Especial este domingo. Para preguntarnos si las nuevas tec­nologías nos alejan de las calles y del “abajo, donde está la ver­dad”, como cantaba Facundo Cabral, aquel buen amigo que extraño desde que tem­pranamente se fue. ¿Egoísta? ¿Posesivo? ¿Irreverente con el destino –inaceptable– de aque­llos a los que se quiere y valora desde tantos tragos, confiden­cias, madrugadas y lecciones de vida compartidas? Para inten­tar saber –en tiempos de tra­bajo remoto– si este ha dejado de ser un oficio de cercanía para ejercerlo en, de y desde el seno de las sociedades que repor­tamos, más allá de la tragedia global, que se acerca a los 400 mil muertos. Para abrazar en la distancia a aquellas y aque­llos colegas, amigos, amigas, maestras y maestros como Marcelo Cantelmi, Verónica Goyzueta, Jorge Elías, Augusto Dos Santos, Pablo Sirvén, Car­los Pagni, Mauricio Weibel Barahona, Humberto Már­quez, Javier Bernabé Fra­guas, Alfredo Vega, Hamilton Almeyda, Gerardo Laborde, Alfredo Serra, Óscar Flores, Jineth Bedoya Lima, Mary­cruz Najle, Eva Bogado, Eli­seo Álvarez, Ricardo Pipino, Alejandro Di Giácomo, Javier Darío Restrepo, Gloria Bere­tervide, Svetlana Alekseievich a las y los que se admira y valora como personas y profesiona­les porque siempre de ellos y ellas emergen actitudes éticas y para aprender. Para saber que no somos el poder ni mucho menos el contrapoder. Para tener claro que somos solo con­tadores de historias.

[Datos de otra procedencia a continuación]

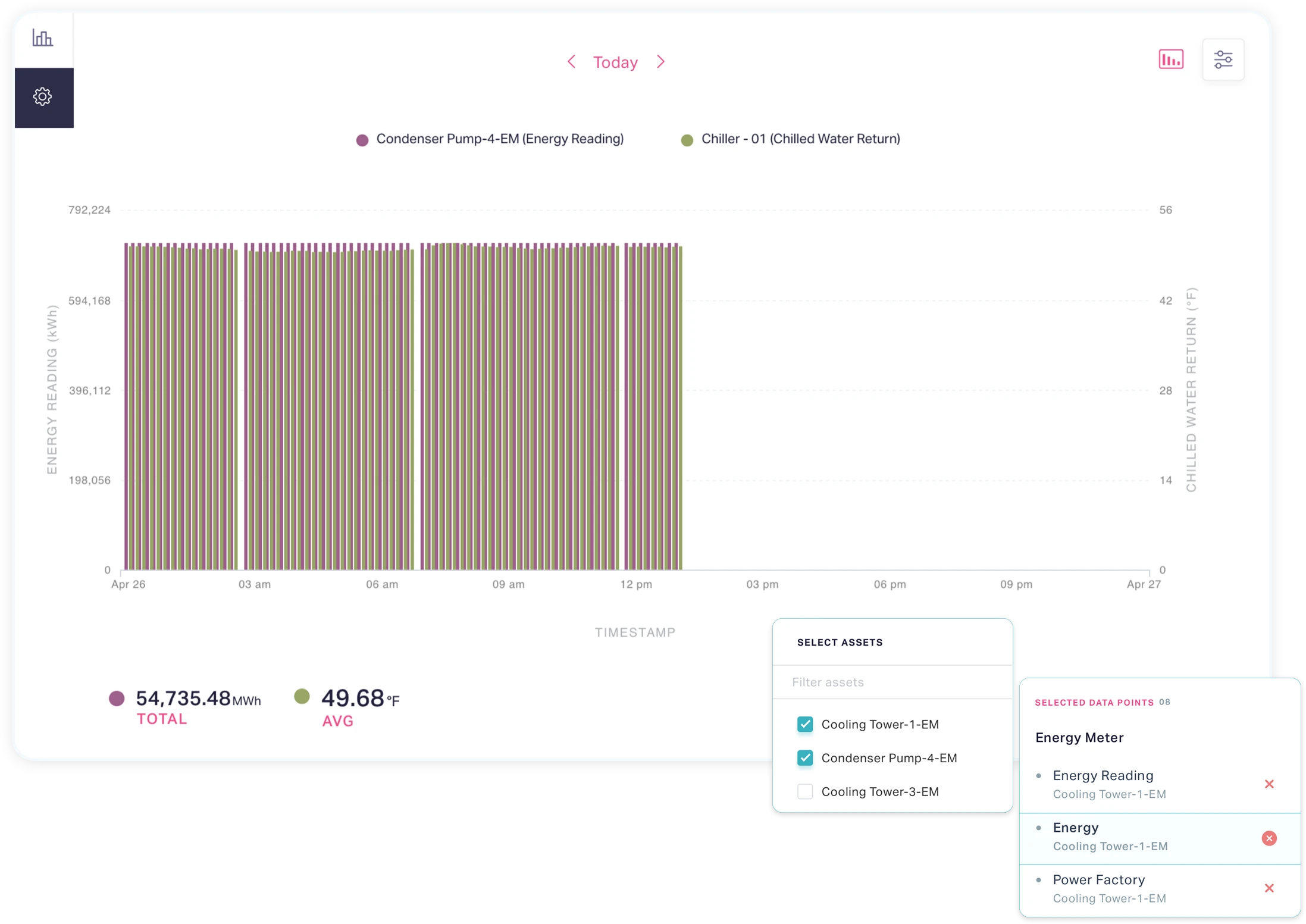The height and width of the screenshot is (924, 1306).
Task: Toggle Condenser Pump-4-EM legend series
Action: pyautogui.click(x=499, y=139)
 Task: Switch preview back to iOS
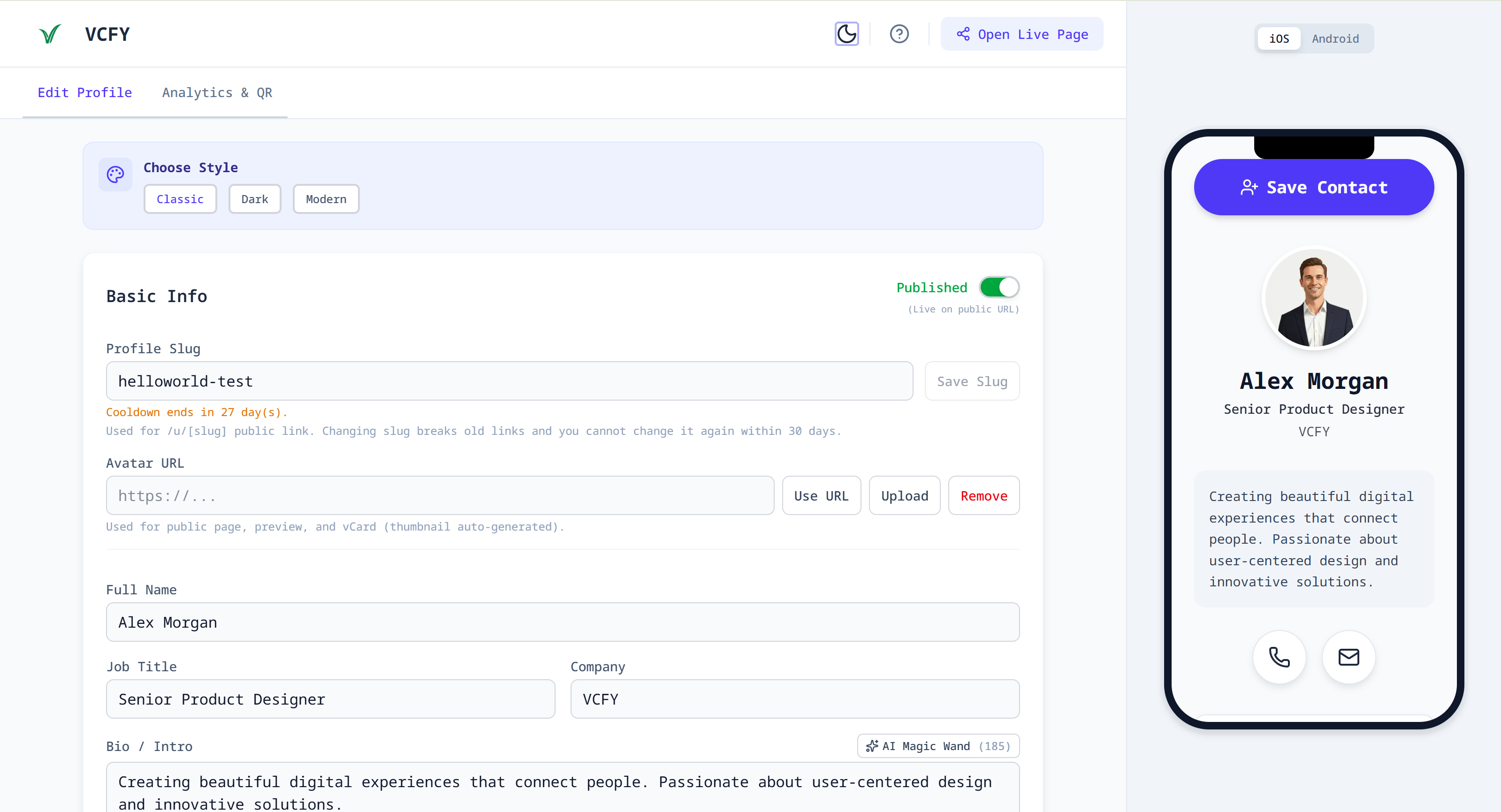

Especial este domingo. De pan­demia, de esperanza, de miles de trágicas muertes por coro­navirus, para releer y descubrir una vez al maestro Don Gabriel García Márquez. Abrir una vez más –¿cuántas ya?– “El amor en los tiempos del cólera” y saber, por su pluma genial, que “Era inevitable: el olor de las almendras amargas le recor­daba siempre el destino de los amores contrariados. El doc­tor Juvenal Urbino lo perci­bió desde que entró en la casa todavía en penumbras, donde había acudido de urgencia a ocuparse de un caso que para él había dejado de ser urgente desde hacía muchos años. El refugiado antillano Jeremiah de Saint-Amour, inválido de guerra, fotógrafo de niños y su adversario de ajedrez más com­pasivo, se había puesto a salvo de los tormentos de la memoria con un sahumerio de cianuro de oro”. Ese enorme resumen descriptivo de una escena trá­gica, en el que nada falta, solo es posible, cuando quien escribe es periodista y lo hace en, de y desde el seno de la sociedad que reporta. Volvamos a la calle.